PETRICHOR

Petrichor is an exhibition of new works by artists Nicholas Crombach and Nurielle Stern, curated by Sheila McMath. Crombach and Stern began collaborating in 2017. Their first collaborative exhibition, Whale Fall, was shown at the Canadian Clay and Glass Gallery in 2019, and at Queen’s University’s Union Gallery in 2021.

"Art is enchantment and artists have the right of spells."    Jeanette Winterson 

Petrichor is a carefully crafted fictional world, an imaginarium that pulls viewers in through visual enchantment and offers rich and varied meanings to those who choose to spend time, reflect, and engage.

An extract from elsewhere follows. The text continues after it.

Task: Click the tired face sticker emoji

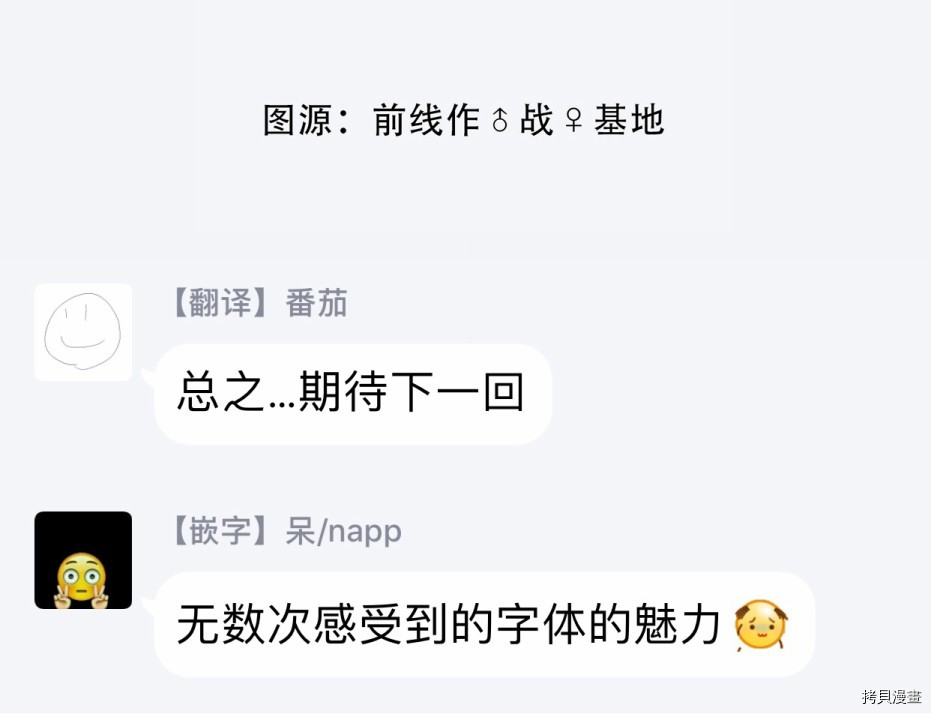Action: point(761,625)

Large-scale skeletal greenhouse structures, dark walls, and cool lighting link the exhibition spaces, orchestrating a sense of visual cohesion. Petrichor contains familiar plant and animal forms – a grouping of birds, a collection of bones, tree branches, human hands, honeycombs, and seashells. As viewers linger, the visual language of horticulture and the perfect order of the garden ‘cracks’ to reveal other meanings.

Crombach’s Concert of Birds references natural history collections, with the facial expressions of life-sized aluminium birds frozen in distress. In Fleuron and Garden Wall, bright flowers are pressed between broken glass and encased in bases of concrete muck and architectural ruins, further challenging the ordered nature of our built environments.

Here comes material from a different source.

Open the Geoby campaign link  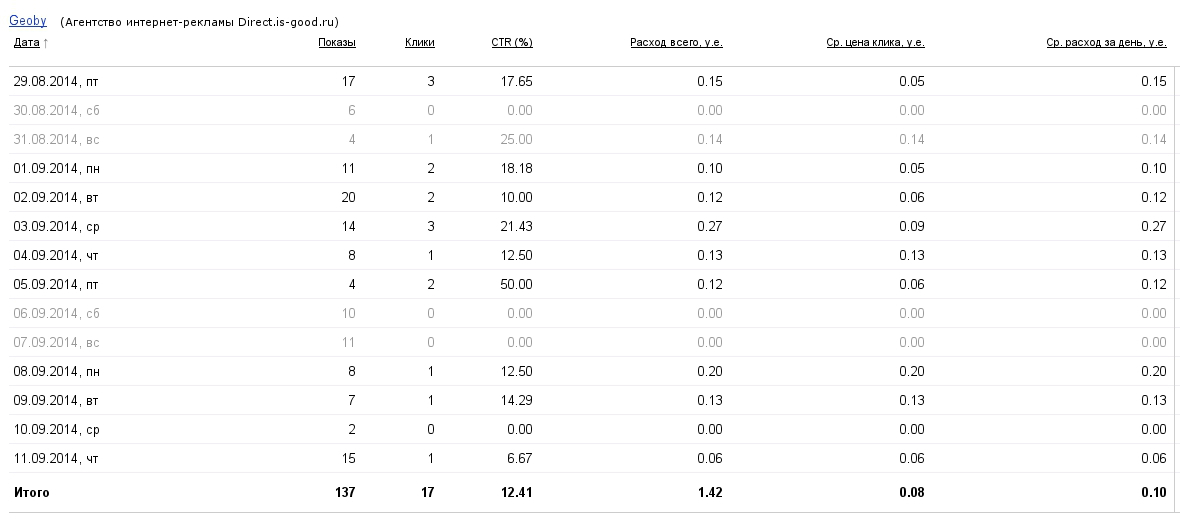point(27,20)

With Stern’s Signal Wicking, human hands gesture, floating in a dream-like way that emphasizes their vulnerability. In A Copper Nail to Kill as Tree, Stern reinforces this dream-like quality when one discovers that the tables float a few inches off the floor, with one leg of each table in the shape of a drooping ceramic arm. The arms read as resting or 'dead', making the work, like many others in Petrichor, hover between dream and nightmare.